Procurement
June 18, 2013

Is professional development suffering from austerity?

The premier learning experience for federal procurement people, the annual Workshop of the Canadian Institute for Procurement and Materiel Management (CIPPM) offers to the public service specific training in individual procurement subjects and broader exposure to more general topics through presentations by knowledgeable practitioners and executives.

It’s held in Ottawa, meaning public servants based in Ottawa do not have to pay travel and accommodation expenses; the only time away from the office is the two or three days actually in the workshop. Yet attendance has been falling. The May 2013 workshop welcomed participants from about 50 organizations, but there are more than 100 federal organizations. Where once there were 700 attendees, there were 400 this year from a public service of 260,000. Where were the rest? Suffering under austerity?

In my time the almost automatic response to austerity was to cut training. Cutting training saves money easily – it seems a no-brainer. Does this approach reflect the thought process of some who plan and pay for training: get brownie points now for expenditure reduction, and what do they care if the place falls apart after they have been promoted out?

A well-executed procurement is inevitably cheaper than a poor one that has to be extensively modified or cancelled and re-done. “Pay me now, or pay me later,” applies directly to procurement by people who do not know. They cannot apply to any procurement activity in-depth knowledge of the procurement business, or how that activity fits into and relates to the business needs and policy priorities of the government. Their outcomes are almost certainly “results” that give less than full value using approaches open to improvement.

Not long ago I was training operational staff in a department, and a procurement officer in attendance took me to task for telling the participants that the Government Contracts Regulations permit sole-source contracting for requirements of less than $25,000, since that department’s internal limit was $10,000.

Hide the GCRs? In effect the suggestion was that procurement would somehow be “better” if those operational managers were operating with less than complete information. Is it possible that departments have unconsciously accepted this perspective: full information and knowledge could be – perhaps is – a dangerous thing?

Less than a month after the Auditor General noted continuing problems with the protection of Canada’s physical and knowledge assets caused by current approaches to security-clearing contractors, thousands of public servants missed the opportunity at CIPPM to learn about ensuring that effective protective measures are actually in place. In a field influenced for years by the decisions of Canadian courts, they missed hearing from a recognized Canadian legal expert about the latest case law decisions. In a work environment increasingly characterized by fiscal restraint, they missed expert counsel on creating an effective framework for business transformation that will permit better service to Canadians within a reduced resource environment.

Procurement people missed, which means that activities and services they provide will also miss. Operational groups – that need to rely on good procurement – also missed. As a result, opportunities for continuous improvements in procurement will be lost.

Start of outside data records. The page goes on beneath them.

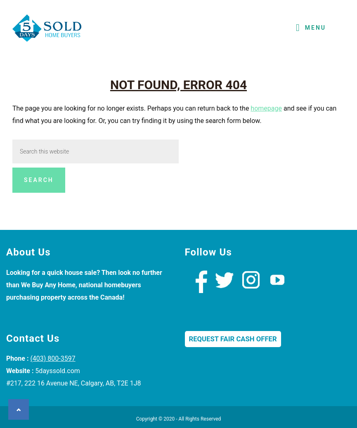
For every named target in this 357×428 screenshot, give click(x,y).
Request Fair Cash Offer (233, 339)
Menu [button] (315, 27)
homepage (266, 108)
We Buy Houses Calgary (47, 30)
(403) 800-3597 (52, 358)
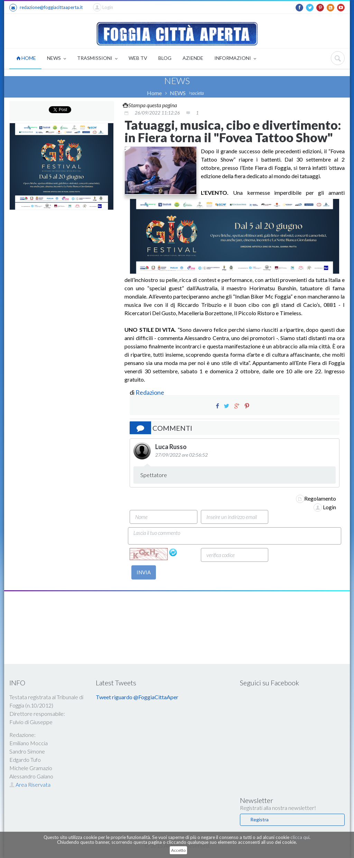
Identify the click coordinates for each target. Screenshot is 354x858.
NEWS (56, 58)
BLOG (164, 58)
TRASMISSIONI (97, 58)
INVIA (144, 572)
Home (154, 93)
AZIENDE (193, 58)
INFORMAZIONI (235, 58)
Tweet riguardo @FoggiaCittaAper (137, 697)
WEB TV (138, 58)
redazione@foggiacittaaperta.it (46, 7)
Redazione (150, 392)
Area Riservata (29, 784)
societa (197, 93)
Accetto (178, 850)
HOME (26, 58)
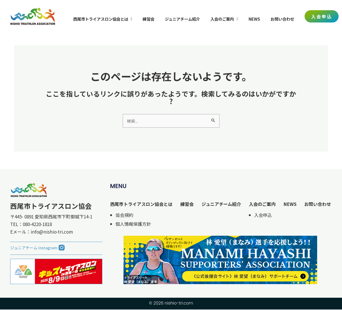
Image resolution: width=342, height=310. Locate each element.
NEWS (254, 19)
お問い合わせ (282, 19)
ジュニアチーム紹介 (182, 19)
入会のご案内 (224, 18)
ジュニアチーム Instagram (33, 248)
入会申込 (263, 215)
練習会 (148, 19)
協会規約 (124, 215)
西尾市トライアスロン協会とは (102, 18)
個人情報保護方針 (133, 224)
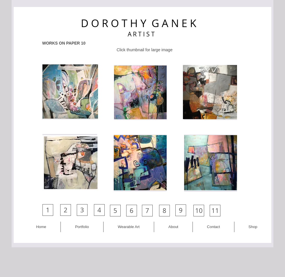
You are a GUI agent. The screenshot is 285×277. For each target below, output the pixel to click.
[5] (115, 210)
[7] (147, 210)
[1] (47, 210)
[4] (99, 210)
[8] (164, 210)
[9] (180, 210)
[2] (65, 210)
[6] (131, 210)
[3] (82, 210)
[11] (215, 210)
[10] (198, 210)
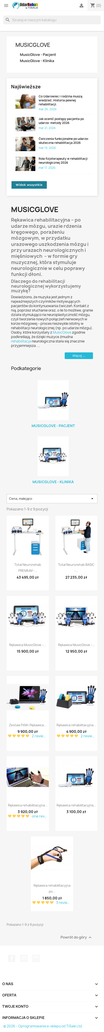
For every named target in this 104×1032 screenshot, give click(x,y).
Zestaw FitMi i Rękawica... (27, 725)
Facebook (11, 958)
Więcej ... (78, 356)
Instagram (36, 958)
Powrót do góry (77, 937)
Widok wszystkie (29, 184)
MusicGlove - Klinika (37, 61)
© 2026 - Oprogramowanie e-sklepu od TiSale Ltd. (43, 1026)
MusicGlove (32, 45)
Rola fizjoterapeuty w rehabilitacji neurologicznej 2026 (63, 161)
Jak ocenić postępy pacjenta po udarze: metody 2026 (61, 121)
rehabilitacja (21, 341)
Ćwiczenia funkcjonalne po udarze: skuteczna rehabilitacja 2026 (64, 141)
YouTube (23, 958)
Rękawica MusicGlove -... (27, 645)
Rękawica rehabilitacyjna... (76, 725)
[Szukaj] (52, 19)
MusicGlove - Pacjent (38, 54)
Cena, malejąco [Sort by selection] (52, 498)
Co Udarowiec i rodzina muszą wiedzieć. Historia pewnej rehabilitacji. (60, 100)
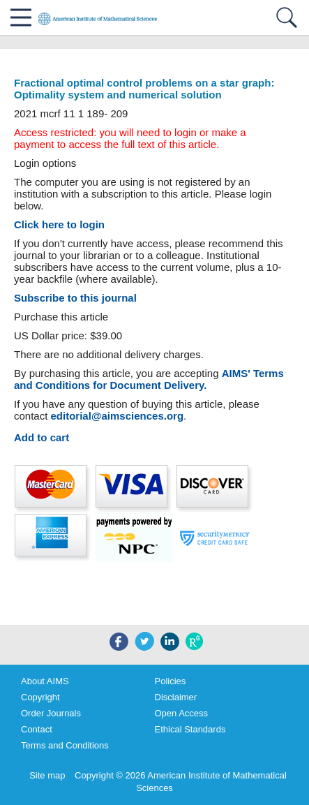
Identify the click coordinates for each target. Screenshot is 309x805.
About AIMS (45, 681)
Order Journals (51, 713)
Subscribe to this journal (75, 298)
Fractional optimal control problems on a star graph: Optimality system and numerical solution (144, 89)
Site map (47, 775)
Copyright (40, 697)
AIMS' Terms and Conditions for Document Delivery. (149, 379)
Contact (36, 729)
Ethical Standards (190, 729)
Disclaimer (176, 697)
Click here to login (59, 224)
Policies (170, 681)
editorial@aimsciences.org (117, 416)
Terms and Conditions (65, 745)
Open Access (182, 713)
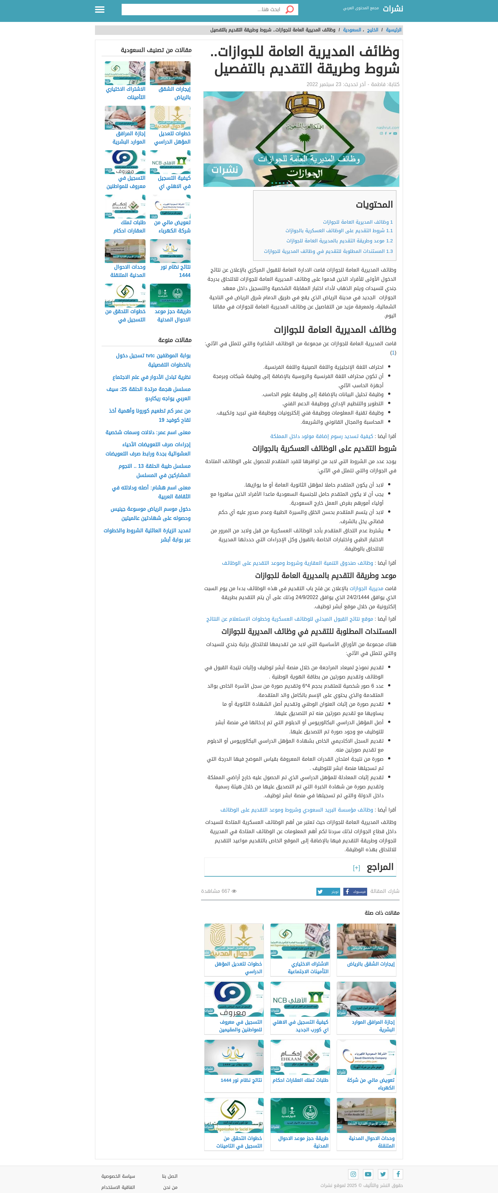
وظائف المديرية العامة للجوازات (358, 222)
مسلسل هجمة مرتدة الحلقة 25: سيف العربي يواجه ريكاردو (148, 394)
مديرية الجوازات (366, 588)
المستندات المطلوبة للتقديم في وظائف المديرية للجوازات (328, 251)
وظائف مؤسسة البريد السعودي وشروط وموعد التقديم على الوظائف (296, 810)
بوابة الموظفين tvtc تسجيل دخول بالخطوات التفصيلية (153, 360)
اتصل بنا (170, 1176)
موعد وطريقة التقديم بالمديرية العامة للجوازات (339, 240)
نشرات (393, 9)
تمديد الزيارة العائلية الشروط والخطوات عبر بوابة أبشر (147, 535)
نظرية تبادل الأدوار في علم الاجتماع (151, 377)
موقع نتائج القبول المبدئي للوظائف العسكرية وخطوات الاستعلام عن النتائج (289, 619)
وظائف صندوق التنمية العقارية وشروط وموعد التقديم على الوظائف (297, 563)
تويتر (327, 892)
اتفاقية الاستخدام (118, 1187)
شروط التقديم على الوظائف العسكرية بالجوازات (339, 230)
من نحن (170, 1187)
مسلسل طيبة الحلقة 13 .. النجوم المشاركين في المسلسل (154, 471)
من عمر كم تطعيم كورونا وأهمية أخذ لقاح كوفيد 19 (150, 416)
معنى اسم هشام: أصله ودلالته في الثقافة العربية (151, 492)
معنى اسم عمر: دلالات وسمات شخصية (147, 432)
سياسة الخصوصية (118, 1176)
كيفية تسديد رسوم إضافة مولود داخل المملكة (321, 436)
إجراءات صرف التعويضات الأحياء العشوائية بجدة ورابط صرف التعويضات (148, 449)
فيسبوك (354, 892)
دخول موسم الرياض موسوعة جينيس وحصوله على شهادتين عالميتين (151, 514)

At the workshop, Procurement Ombudsman Frank Brunetta noted that in his Annual Reports he has emphasized the importance of raising awareness of procurement issues through information exchange, and that his Office emphasizes serving stakeholders by educating.

Comptroller General James Ralston spoke of the importance of professional development for working in a constantly changing environment. Given the billions of dollars spent on contracts every year, and when there is a constant loss of seasoned staff, a sustainable procurement community is of prime importance to the government.

Chief Human Resources Officer Daniel Watson spoke of the importance of giving procurement staff the opportunity to talk with others who do the same work, especially in today’s environment of highly specialized activities performed under high pressure and constantly subject to intense scrutiny.

Please listen to them. The government has to make sure that it has and maintains the knowledge and expertise required to ensure value for money. There has to be priority on ensuring continuous learning for procurement staff.

Visionary managers and executives are constantly expanding staff knowledge and competencies. They know that short-term gain for long-term pain is not a wise investment.

Be one of them. CIPPM 2014 – the 25th anniversary edition – is in Ottawa next May. There is lots of time to ensure that your staff – procurement specialists and their clients – will benefit from this important event.